By weighing in on the Meng case, Mr. McCallum, a former Liberal minister, could be seen to have prejudiced it himself. He should have taken the old political line that “it would be inappropriate to comment on a case before the courts.” His analysis was sound, though. The U.S. president’s comments could, in the end, help Ms. Meng. And having a China-U.S. deal or another means of making the extradition process go away would benefit Canada, caught between two bickering superpowers.

The Chinese have condemned Mr. McCallum’s firing. As University of Toronto China expert Lynette Ong wrote in The Globe and Mail, “his dismissal is a setback to our efforts to secure the release of detained Canadians Michael Kovrig and Michael Spavor. For diplomacy to work, our ambassador to China needs to be someone the government trusts; Mr. McCallum was that someone.”
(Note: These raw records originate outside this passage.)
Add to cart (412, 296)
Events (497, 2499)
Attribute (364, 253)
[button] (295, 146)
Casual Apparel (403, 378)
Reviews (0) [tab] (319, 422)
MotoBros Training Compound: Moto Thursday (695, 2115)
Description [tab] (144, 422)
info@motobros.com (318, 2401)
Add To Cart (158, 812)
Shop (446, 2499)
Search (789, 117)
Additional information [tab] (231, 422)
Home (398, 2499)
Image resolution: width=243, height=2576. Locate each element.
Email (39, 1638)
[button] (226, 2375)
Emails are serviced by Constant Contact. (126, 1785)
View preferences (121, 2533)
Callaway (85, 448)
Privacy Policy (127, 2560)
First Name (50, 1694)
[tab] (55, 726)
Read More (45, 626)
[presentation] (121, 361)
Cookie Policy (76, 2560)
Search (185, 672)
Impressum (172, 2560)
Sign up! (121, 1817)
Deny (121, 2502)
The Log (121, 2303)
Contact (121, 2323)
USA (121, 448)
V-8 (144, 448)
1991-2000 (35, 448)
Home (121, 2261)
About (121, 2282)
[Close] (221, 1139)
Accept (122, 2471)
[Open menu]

Mr. McCallum was valued as an ambassador who could pick up the phone and get the PM, but with his benefits as a politician also came the risk of his straight-shooting style. As CBC analyst Chris Hall said, “He was never one to duck a question. Unlike most diplomats, he never bought into the notion of talking without saying anything.”

But the Trudeau government might have been better served with a career diplomat who could be more discreet. Chris Alexander, a former diplomat turned Conservative MP, noted to StarMetro Vancouver that diplomacy requires a very different skill set than politics, where with the latter “messaging can be bolder and risk-taking can more often result in rewards.” That’s a lesson both Mr. McCallum and Mr. Trudeau learned this week.